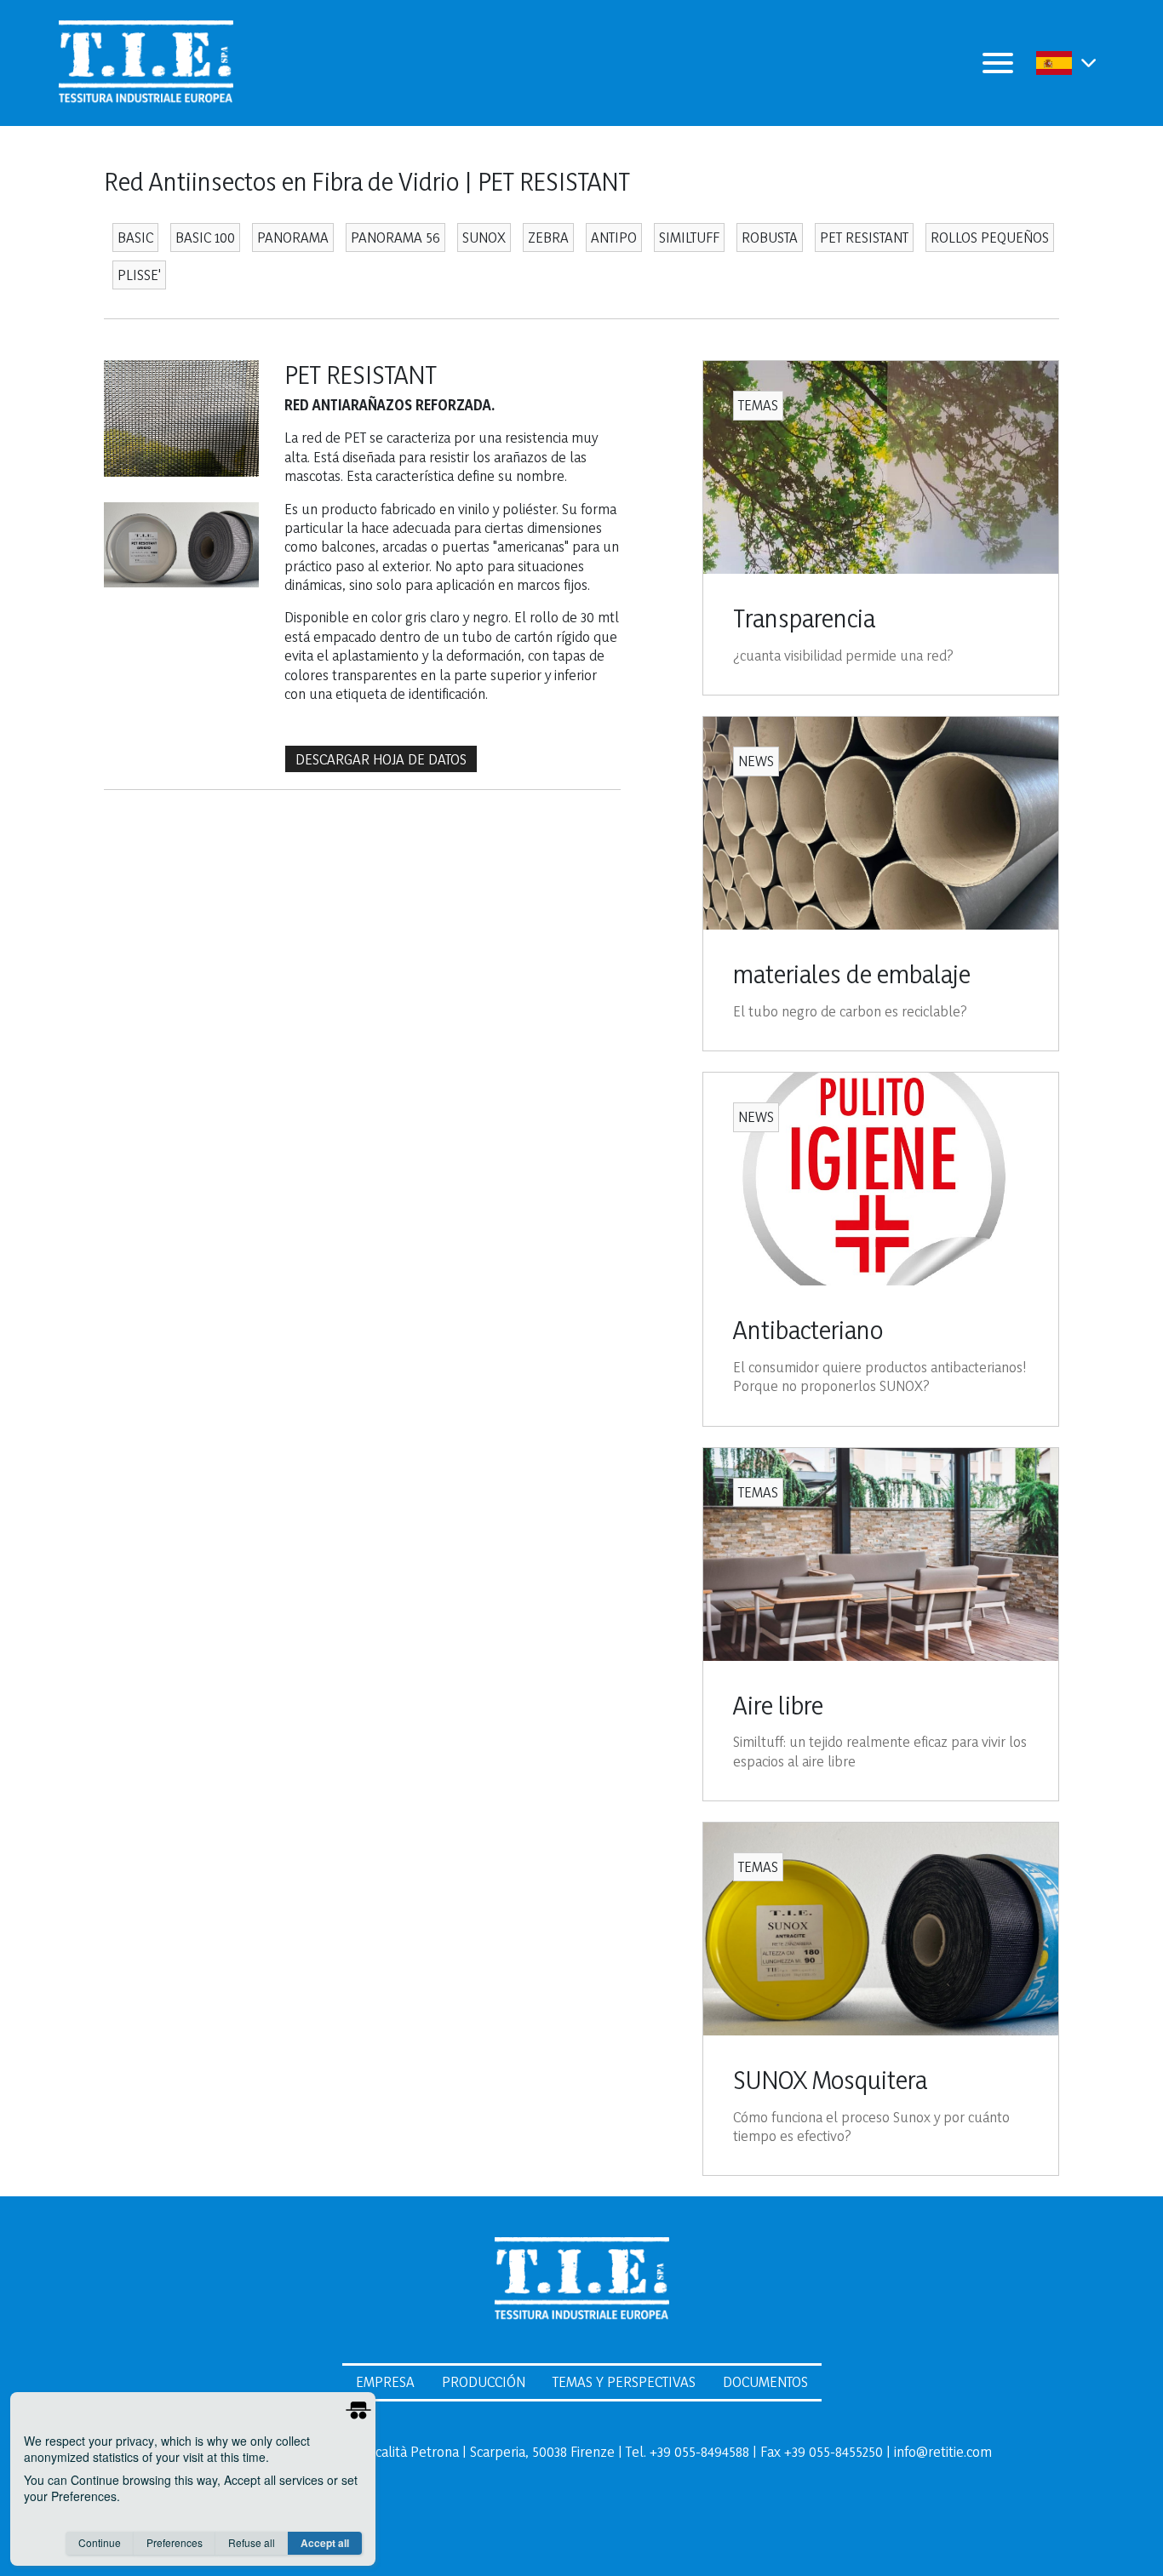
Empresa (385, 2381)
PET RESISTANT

__________________________________________________

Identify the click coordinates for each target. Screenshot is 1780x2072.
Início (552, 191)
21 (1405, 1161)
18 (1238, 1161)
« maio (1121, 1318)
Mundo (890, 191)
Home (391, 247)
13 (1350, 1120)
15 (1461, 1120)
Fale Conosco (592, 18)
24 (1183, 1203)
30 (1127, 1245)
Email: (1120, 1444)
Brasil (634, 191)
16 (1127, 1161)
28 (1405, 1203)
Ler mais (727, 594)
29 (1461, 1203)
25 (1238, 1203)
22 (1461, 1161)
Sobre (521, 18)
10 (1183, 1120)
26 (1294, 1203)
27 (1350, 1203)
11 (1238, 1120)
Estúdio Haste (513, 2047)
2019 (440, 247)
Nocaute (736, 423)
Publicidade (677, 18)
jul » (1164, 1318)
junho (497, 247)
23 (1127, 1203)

__________________________________________________

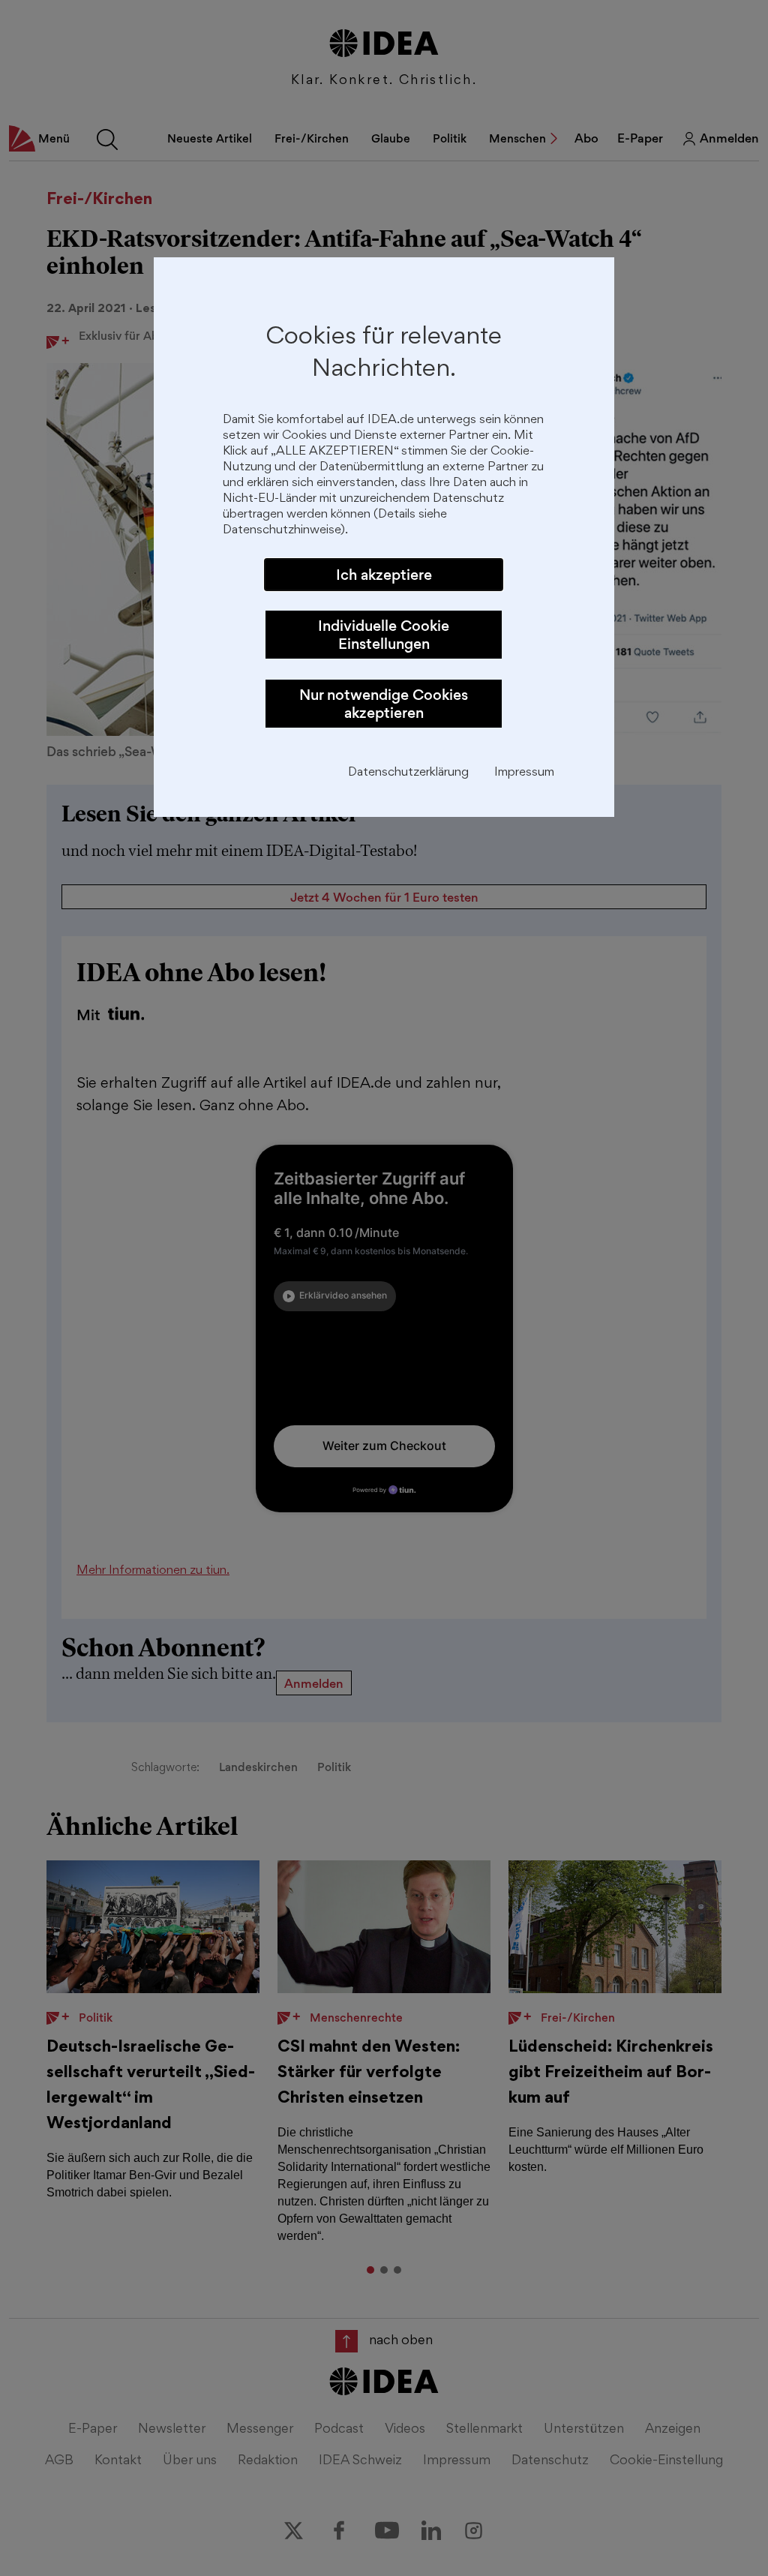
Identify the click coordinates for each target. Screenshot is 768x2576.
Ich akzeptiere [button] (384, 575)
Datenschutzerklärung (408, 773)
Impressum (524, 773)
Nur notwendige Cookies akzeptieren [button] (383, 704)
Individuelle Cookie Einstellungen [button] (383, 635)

__________________________________________________

EXERCISE DIRECTIONS | Your answer should be the lines of the records that hold the string "each".

EXERCISE RESULT |
Identify the click coordinates for each target. Screenshot is 1780x2072.
Identify the click coordinates for each target. Screenshot is 768x2576.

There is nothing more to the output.